*** Block opens ***
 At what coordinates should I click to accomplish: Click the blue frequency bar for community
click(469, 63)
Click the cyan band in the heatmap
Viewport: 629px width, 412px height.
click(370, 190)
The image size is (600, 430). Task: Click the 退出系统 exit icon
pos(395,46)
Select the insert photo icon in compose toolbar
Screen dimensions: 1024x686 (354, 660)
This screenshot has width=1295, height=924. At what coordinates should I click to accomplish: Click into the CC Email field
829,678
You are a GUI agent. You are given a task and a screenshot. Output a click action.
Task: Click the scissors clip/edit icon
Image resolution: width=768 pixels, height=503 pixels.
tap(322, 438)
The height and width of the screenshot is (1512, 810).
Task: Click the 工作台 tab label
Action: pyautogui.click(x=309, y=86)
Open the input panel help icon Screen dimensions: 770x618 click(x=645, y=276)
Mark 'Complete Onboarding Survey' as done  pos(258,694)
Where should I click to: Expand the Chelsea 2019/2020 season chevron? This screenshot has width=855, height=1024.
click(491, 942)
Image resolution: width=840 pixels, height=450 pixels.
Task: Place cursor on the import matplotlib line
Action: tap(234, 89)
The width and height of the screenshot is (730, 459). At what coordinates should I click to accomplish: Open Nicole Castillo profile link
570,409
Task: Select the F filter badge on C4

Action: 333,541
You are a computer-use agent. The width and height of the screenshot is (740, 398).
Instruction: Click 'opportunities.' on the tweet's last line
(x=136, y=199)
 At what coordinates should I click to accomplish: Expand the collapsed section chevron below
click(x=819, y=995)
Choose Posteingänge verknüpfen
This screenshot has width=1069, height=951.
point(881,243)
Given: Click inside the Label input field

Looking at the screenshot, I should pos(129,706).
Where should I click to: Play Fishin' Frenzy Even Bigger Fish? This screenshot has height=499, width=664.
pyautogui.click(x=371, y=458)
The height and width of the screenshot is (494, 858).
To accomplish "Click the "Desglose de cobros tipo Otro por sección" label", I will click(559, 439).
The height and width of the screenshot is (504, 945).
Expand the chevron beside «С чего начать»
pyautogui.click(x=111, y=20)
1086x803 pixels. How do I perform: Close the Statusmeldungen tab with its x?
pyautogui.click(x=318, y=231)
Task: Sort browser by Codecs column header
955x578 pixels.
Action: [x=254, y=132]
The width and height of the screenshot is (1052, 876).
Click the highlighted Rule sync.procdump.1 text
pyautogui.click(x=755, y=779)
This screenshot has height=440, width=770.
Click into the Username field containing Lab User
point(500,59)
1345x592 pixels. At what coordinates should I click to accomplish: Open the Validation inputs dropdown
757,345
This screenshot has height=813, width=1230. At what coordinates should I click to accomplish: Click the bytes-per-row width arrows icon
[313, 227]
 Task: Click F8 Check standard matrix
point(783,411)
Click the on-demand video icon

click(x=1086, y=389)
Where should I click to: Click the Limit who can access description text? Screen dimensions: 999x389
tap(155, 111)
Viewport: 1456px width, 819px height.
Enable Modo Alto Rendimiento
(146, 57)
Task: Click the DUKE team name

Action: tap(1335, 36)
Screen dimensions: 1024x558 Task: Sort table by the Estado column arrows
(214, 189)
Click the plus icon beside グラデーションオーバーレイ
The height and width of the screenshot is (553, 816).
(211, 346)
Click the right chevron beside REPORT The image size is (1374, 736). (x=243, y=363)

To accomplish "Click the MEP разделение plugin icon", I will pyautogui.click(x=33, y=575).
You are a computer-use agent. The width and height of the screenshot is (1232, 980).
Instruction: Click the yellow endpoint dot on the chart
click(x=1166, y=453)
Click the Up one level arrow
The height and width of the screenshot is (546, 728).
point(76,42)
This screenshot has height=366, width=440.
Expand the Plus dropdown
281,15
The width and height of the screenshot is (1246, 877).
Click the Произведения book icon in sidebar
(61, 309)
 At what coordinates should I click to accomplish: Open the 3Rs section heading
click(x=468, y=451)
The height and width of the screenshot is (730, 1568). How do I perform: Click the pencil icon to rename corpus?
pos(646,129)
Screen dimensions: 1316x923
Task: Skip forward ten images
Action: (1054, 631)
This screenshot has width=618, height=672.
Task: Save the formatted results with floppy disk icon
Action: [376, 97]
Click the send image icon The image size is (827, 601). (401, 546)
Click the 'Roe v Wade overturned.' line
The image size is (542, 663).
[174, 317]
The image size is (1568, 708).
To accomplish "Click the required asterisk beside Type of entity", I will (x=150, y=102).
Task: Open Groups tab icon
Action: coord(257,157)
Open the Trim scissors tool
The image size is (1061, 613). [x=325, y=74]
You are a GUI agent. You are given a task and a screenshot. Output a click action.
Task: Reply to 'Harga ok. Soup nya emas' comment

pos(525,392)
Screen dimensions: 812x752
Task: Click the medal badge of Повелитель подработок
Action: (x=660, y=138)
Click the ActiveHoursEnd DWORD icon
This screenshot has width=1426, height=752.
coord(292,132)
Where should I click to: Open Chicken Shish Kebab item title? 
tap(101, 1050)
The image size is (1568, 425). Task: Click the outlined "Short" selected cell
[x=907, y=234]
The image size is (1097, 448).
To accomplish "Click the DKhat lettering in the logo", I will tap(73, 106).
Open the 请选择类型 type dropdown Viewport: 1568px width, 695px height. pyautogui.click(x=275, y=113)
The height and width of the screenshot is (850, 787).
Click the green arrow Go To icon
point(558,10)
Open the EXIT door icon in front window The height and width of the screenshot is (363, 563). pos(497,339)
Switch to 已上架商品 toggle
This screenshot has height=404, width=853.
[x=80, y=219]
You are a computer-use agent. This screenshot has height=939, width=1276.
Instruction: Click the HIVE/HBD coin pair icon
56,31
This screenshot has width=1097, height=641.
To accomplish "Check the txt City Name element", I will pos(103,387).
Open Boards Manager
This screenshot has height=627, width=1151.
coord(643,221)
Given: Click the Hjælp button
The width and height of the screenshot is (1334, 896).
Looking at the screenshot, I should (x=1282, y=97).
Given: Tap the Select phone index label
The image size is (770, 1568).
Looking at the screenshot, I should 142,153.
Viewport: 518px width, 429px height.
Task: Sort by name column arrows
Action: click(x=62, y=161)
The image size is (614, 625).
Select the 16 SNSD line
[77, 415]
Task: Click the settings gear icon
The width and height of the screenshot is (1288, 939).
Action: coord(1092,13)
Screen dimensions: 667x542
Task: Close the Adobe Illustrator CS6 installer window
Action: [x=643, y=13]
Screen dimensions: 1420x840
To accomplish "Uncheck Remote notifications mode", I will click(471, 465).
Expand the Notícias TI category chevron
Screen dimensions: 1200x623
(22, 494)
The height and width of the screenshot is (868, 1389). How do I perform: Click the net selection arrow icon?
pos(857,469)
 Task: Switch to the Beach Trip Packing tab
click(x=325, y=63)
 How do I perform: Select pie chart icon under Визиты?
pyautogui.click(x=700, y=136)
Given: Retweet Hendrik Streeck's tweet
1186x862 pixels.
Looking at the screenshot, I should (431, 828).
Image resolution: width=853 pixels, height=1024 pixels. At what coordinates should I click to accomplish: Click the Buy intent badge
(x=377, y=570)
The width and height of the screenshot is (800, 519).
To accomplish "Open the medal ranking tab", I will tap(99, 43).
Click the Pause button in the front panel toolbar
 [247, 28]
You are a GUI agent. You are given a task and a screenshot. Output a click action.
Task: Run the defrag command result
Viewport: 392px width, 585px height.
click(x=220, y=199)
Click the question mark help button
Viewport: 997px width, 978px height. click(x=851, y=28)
*** Block closes ***
Restate the tail of the listing word for word, beginning at the line containing "1186x862 pixels.".

Final answer ->
1186x862 pixels.
Looking at the screenshot, I should (431, 828).
Image resolution: width=853 pixels, height=1024 pixels. At what coordinates should I click to accomplish: Click the Buy intent badge
(x=377, y=570)
The width and height of the screenshot is (800, 519).
To accomplish "Open the medal ranking tab", I will tap(99, 43).
Click the Pause button in the front panel toolbar
 [247, 28]
You are a GUI agent. You are given a task and a screenshot. Output a click action.
Task: Run the defrag command result
Viewport: 392px width, 585px height.
click(x=220, y=199)
Click the question mark help button
Viewport: 997px width, 978px height. click(x=851, y=28)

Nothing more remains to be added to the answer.